We had four phones in the house on the copper system
Last Monday we were put on Digital Voice and were provided with two Essential BT phones.
They work well provided they are in range of the Smart 2 hub, which covers about 1/3rd of the house.
However they do not connect to the BT discs, which after hours on the phone to them they admit they won’t!
They sent out a tech engineer on Saturday who said that if they supplied an adaptor we could plug that in near a disc and and plug our old cordless phones in to that.
it arrived this morning and that will only work if it is in range of the hub, it won’t work with the discs. They now admit both the phones and the adaptor won’t work with the discs
What is going on? Why do they supply phones which won’t work with the discs they supply.
Is it a software issue? We heard from our boiler man this afternoon that he had three customers with exactly the same problem, but when you talk to BT they make out this is all new to them!
Can somebody explain to me in layman’s language why they are providing a system that doesn’t work?!
Does anybody have a solution?
Digital Voice does not use WiFi, it uses DECT which is the technology that normal cordless phones use. The hub is just a combined WiFi router and cordless base station.

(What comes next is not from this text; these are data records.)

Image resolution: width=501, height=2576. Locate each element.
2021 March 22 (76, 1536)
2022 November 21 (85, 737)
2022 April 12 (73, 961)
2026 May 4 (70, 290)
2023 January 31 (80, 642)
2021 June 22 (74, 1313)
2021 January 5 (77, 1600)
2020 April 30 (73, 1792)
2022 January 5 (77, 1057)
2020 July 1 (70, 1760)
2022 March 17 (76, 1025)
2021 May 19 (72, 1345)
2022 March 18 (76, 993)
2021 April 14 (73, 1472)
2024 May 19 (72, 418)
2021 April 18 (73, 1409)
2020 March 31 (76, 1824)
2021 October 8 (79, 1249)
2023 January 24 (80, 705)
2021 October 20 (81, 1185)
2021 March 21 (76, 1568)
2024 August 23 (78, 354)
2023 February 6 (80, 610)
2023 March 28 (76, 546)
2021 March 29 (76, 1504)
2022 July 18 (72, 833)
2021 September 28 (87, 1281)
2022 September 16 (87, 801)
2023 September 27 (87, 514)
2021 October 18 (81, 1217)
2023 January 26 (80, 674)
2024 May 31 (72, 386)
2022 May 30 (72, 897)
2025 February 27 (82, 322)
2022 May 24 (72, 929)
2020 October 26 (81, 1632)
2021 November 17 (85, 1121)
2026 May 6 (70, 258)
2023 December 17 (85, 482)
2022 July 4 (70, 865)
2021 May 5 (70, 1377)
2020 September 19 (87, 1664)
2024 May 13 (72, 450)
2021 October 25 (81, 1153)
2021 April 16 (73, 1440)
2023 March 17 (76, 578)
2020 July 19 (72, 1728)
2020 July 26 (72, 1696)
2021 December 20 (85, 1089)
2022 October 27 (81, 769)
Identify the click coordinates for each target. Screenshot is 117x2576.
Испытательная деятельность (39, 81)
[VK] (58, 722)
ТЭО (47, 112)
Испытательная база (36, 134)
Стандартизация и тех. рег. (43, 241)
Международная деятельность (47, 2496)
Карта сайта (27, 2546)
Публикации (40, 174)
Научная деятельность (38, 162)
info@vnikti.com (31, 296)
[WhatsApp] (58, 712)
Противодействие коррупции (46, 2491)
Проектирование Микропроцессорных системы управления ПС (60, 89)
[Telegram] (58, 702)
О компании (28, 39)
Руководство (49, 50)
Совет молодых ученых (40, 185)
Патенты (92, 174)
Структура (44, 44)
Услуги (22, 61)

I have moved your post to start a new thread to avoid confusion with replies as your problem is different to the thread you posted on.
There are a number of solutions.
If your hub is adjacent to a phone socket, you can simply connect the green phone socket on the rear of the hub to the phone socket with a double ended phone cord extension cord and then use your existing setup of cordless phones. You will need to disconnect the incoming wires to your master socket first to ensure your wiring is completely isolated from the Exchange.
Alternatively, you can site a Digital voice adapter at a suitable location where it can receive the signal from the hub and plug your existing cordless base station into that.
In one sentence you have explained what BT couldn’t in 3 hours and a visit!
I will try your suggestion of connecting to the back of the hub into our internal copper system, having disconnected the internal copper system from the exchange, and will connect to a cordless phone . It seems to me that it would work.
We have an Alarm system that if triggered sends out a voice message to our mobiles via the old BT copper system. This doesn’t work now and the security company wants more than £600 to make it. I think that their messaging system might have been powered off the BT phone line ( 50 v?)
Do you think that if they fitted a 50v supply to their message unit, which is wired directly into our internal copper telephone wires, and the telephone socket near the hub had a connector cable fitted, this would work. My thoughts are similar to your previous suggestion ie using the internal telephone wiring as an extension lead?
If you think this is a possibility the cost should be well below £100!
You would need to talk to the alarm company about that.
Yes, I would do that, as they would have to fit it.
But I think they would prefer to make a £600 sale!
It would be very helpful to know before I call them if it’s thought it could work.
Do you know the voltage that is used down the BT copper system?
thanks once more
Does the alarm have a battery? Some alarms are dualcomm e.g polling via the copper line and via mobile network, these days via IP too. Majority of the cost minus the monitoring centre was to cover the cost for using the mobile network
Thank for all your help and advice which is very much appreciated!